TEXTE SOURCE:
Présentée ainsi, l’expression « pour adulte » ne souffre d’aucune ambiguïté. Elle ne fait que désigner une démographie déterminée par l’âge de la citoyenneté (18 ans dans la plupart des pays européens) et la fin du développement physiologique des individus, soit au début de la vingtaine. Or donc, comment les internautes ont-ils compliqué inutilement ce terme ?

Le problème est avant une question de sensibilités culturelles et d’instrumentalisation médiatique. On a pu lire sur Tumblr ou Twitter des affirmations du type « ce n’est pas parce que telle œuvre contient du sexe et/ou de la violence que c’est plus adulte qu’une qui n’en contient pas » ou encore que « telle œuvre est puérile car elle flatte nos plus bas instincts au lieu de parler de vraies problématiques » et enfin que « telle œuvre destinée aux enfants est beaucoup plus adulte que bien des œuvres destinées aux grands ».

On perçoit tout de suite une confusion sémantique liée au terme « adulte », probablement influencée par la langue anglaise, toute puissante en ligne. Précisons que le médium le plus touché par ces controverses est l’animation pour adulte, qui a connu un récent regain d’intérêt ces dix dernières années.

Ces personnes, quelle que soit la pertinence de leur opinion, considèrent erronément qu’ « adulte » et « mature » sont synonymes. Ils opèrent un glissement sémantique de l’acception purement technique (la majorité légale) à l’interprétation morale (être adulte c’est faire preuve de maturité). De fait, on a pu voir refleurir des réactions pudibondes et bien-pensantes à l’annonce de telle série animée destinée aux adultes et comportant des éléments explicites, ou usant d’un humour potache, tandis que sont portées aux nues des séries « jeunesse » pour la finesse de leur écriture permettant une double-lecture.

Ces opinions moralistes sont en général émises par des personnes jeunes, nées dans les années 1990-2000 et ayant justement grandi avec des œuvres permettant à plusieurs tranches d’âge d’y trouver leur compte. On peut aussi supposer que ces personnes très volubiles sur la toile sont pour beaucoup très sensibles, peut-être même mal ajustées au monde extérieur, et que ni le sexe ni la violence ne leur paraissent attrayants, ce qui est leur droit. Ce qui est moins permis, c’est de faire de ses limites personnelles un étendard.

Les réactions négatives face aux séries « adultes » s’accompagnent le plus souvent d’accusations de sexisme et autres intolérances diverses. On peut aussi y associer la défense des œuvres pour enfants, qualifiées d’infantiles par une minorité vocale jouant le plus souvent la carte du virilisme comme signe de « maturité ». Comme souvent sur Internet, plusieurs thèmes et sujets sont mêlés en une rhétorique aussi difforme que malavisée.

DÉTAILS DE LA CONSIGNE:
Reproduisez mot pour mot le passage du texte source qui commence par « Ces personnes, quelle » et se termine par « permettant une double-lecture. ».

LISTE DES DONNÉES:
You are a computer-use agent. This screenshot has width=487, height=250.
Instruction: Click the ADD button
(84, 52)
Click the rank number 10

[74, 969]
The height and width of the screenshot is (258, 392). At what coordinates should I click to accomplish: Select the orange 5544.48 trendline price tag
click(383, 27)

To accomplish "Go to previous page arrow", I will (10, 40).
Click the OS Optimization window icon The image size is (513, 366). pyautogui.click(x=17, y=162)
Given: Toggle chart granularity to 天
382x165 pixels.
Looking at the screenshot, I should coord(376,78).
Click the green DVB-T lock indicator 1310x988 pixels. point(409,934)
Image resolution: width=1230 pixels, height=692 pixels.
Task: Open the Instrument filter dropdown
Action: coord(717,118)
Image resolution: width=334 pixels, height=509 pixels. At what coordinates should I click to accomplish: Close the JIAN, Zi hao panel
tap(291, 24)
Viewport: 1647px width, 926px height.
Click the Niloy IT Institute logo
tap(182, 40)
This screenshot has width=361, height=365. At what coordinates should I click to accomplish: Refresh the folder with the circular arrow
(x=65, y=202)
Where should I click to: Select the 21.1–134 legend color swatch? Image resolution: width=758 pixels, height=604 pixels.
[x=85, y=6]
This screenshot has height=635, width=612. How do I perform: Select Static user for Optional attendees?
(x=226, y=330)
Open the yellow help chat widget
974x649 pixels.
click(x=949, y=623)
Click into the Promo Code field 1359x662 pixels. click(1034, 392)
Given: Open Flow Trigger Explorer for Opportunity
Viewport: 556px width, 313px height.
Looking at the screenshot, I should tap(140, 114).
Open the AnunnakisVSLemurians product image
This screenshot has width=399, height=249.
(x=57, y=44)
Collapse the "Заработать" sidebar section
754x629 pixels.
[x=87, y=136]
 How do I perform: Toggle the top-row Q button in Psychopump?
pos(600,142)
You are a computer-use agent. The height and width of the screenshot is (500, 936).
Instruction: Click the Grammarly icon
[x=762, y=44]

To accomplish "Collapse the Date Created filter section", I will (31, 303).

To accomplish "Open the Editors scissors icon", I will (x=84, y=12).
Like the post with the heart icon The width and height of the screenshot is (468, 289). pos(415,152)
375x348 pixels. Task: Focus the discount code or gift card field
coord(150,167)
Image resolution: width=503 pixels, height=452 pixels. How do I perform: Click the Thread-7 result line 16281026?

CORRIGÉ DE L'EXERCICE:
Ces personnes, quelle que soit la pertinence de leur opinion, considèrent erronément qu’ « adulte » et « mature » sont synonymes. Ils opèrent un glissement sémantique de l’acception purement technique (la majorité légale) à l’interprétation morale (être adulte c’est faire preuve de maturité). De fait, on a pu voir refleurir des réactions pudibondes et bien-pensantes à l’annonce de telle série animée destinée aux adultes et comportant des éléments explicites, ou usant d’un humour potache, tandis que sont portées aux nues des séries « jeunesse » pour la finesse de leur écriture permettant une double-lecture.